* _WHAT THE TASK REQUIRES_
Given the listing below, write out exactly the lines starting with the line that has "Click the magnifying" and going on through the line that has "Click the Weekly", both kept.

* * * * *

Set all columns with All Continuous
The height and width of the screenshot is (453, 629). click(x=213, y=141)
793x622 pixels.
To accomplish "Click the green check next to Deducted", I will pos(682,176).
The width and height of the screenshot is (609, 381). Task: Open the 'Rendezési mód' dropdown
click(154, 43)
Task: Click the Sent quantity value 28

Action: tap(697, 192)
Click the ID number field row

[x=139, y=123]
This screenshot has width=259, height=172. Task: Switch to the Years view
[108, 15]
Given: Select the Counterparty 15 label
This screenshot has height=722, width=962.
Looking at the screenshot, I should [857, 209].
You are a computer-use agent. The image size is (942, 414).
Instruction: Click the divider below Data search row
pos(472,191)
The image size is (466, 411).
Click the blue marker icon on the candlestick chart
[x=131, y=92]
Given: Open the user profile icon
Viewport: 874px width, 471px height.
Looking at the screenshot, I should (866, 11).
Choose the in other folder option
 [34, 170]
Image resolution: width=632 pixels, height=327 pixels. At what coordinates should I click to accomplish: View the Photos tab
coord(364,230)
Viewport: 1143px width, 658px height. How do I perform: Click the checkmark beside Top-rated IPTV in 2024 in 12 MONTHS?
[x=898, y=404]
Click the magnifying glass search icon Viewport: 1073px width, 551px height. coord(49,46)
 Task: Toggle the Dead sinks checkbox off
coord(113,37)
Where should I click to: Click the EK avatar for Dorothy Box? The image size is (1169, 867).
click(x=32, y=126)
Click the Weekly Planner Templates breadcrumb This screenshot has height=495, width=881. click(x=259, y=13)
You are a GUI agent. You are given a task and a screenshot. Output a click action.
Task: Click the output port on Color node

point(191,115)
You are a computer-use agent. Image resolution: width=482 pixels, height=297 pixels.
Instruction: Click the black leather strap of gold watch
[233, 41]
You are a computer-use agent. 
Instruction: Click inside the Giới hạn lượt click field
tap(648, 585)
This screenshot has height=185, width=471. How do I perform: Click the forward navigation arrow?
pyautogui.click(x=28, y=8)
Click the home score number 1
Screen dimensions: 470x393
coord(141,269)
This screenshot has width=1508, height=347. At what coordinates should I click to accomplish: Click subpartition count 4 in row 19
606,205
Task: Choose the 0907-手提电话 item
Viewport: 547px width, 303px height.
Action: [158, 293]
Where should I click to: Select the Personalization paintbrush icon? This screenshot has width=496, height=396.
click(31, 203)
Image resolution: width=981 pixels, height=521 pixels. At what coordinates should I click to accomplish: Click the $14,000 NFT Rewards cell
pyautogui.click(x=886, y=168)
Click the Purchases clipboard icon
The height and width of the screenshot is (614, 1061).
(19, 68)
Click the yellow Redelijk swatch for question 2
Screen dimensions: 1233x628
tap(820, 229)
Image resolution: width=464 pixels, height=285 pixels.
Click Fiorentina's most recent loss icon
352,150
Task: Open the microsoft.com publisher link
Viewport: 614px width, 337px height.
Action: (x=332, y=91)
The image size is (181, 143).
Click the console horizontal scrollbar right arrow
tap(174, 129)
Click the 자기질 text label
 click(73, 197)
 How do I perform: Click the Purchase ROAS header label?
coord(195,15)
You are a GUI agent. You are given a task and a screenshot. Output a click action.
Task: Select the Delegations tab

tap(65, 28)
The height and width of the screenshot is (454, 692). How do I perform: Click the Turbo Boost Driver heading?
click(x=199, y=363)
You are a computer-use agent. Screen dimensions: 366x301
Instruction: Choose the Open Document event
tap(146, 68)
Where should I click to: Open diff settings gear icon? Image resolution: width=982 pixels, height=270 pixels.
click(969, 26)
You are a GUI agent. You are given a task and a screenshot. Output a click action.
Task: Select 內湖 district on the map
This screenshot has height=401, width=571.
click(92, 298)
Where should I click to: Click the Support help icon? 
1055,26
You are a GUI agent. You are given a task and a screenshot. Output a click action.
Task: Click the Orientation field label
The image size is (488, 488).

* * * * *

* _SOLUTION FOR THIS EXERCISE_
Click the magnifying glass search icon Viewport: 1073px width, 551px height. coord(49,46)
 Task: Toggle the Dead sinks checkbox off
coord(113,37)
Where should I click to: Click the EK avatar for Dorothy Box? The image size is (1169, 867).
click(x=32, y=126)
Click the Weekly Planner Templates breadcrumb This screenshot has height=495, width=881. click(x=259, y=13)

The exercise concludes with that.